According to Sarepta, treatment with the high-dose led to an average of just over 5% dystrophin production, an increase of 4.5 percentage points from baseline. Participants on the low dose had an average 1.6 percentage point increase to 2.8%. Those levels are, respectively, 12 and four times higher than what was reported for Exondys 51 after 24 weeks of treatment, Sarepta said.

Treatment was associated with low potassium and magnesium levels, however. In seven instances, those side effects were judged to be serious, Sarepta said.

The Food and Drug Administration previously halted Sarepta’s trial after cases of low magnesium levels were reported, but later allowed testing to continue when the company changed its study plan. Participants received preventive magnesium supplements, and there were no treatment-related discontinuations in the trial.

“SRP-5051 dosed every four weeks is showing substantially higher increases in dystrophin and exon-skipping compared to eteplirsen dosed weekly,” said Louise Rodino-Klapac, Sarepta’s chief scientific officer and head of R&D, in the company’s statement Monday. “The data suggest a favorable benefit-risk profile for SRP-5051 and we look forward to discussing the results and next steps with FDA.”

SRP-5051 is built with an improved form of the “exon-skipping” technology Sarepta uses to detour around genetic mutations that halt dystrophin production. When certain exons are skipped in the translation of DNA to protein, cells can produce a shortened, but still functional, form of dystrophin.

In the case of both Exondys 51 and SRP-5051, the exon in the dystrophin gene that’s skipped is called exon 51. About 13% of people with Duchenne have exon 51 mutations and therefore can benefit from such treatments.

FDA drug evaluators expressed doubts about approving Exondys 51 in 2016, in part, because of the tiny amount of dystrophin it produces. To analysts from Stifel and Leerink Partners, the data Sarepta revealed Monday showed the company’s new technology could result in better “biodistribution” to muscles than the older method underpinning Exondys 51.

In a note to clients Monday, Leerink’s Joseph Schwartz wrote that the 5% protein levels seen with the high dose of SRP-5051 cleared a target previously set by the company, but fell short of model forecasts. Past research by his team has indicated other drugs in testing by companies like PepGen and Wave Life Sciences might achieve even higher protein levels.

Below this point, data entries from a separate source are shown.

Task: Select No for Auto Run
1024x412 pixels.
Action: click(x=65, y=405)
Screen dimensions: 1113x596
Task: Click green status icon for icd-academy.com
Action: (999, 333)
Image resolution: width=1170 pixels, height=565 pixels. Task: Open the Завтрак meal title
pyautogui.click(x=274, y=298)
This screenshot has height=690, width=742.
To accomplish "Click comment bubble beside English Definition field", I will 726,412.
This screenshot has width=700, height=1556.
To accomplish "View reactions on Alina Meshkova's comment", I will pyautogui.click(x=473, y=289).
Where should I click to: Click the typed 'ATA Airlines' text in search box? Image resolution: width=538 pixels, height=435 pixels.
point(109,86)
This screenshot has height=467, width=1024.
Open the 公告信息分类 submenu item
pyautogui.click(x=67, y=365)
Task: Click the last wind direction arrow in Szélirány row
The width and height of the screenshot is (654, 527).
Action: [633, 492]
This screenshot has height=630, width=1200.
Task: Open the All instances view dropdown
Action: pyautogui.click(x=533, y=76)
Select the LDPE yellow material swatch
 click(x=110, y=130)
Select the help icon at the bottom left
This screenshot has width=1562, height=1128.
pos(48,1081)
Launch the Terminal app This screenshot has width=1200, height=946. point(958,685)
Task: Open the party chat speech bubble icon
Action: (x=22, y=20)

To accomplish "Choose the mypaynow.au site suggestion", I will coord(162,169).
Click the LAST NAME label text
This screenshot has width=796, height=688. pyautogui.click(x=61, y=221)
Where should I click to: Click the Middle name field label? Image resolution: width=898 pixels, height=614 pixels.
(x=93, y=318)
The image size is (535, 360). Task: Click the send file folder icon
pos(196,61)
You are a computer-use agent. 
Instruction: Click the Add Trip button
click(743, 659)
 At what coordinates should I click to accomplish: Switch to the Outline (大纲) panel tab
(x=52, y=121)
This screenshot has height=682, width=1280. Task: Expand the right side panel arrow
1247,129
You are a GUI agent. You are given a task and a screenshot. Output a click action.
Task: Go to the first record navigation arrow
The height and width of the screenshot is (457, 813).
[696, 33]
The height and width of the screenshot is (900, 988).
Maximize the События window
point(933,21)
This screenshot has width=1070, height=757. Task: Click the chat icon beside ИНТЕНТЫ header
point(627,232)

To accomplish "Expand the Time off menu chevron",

Raymond James analyst Danielle Brill, meanwhile, predicted the FDA may focus more on SRP-5051’s potassium- and magnesium-related side effects. “

“Given the severe risks related to imbalances in these electrolytes, we believe [Sarepta] has an uphill battle ahead of them in convincing the FDA that the proposed benefits of SRP-5051 outweigh its risks,” she wrote in a Jan. 29 note.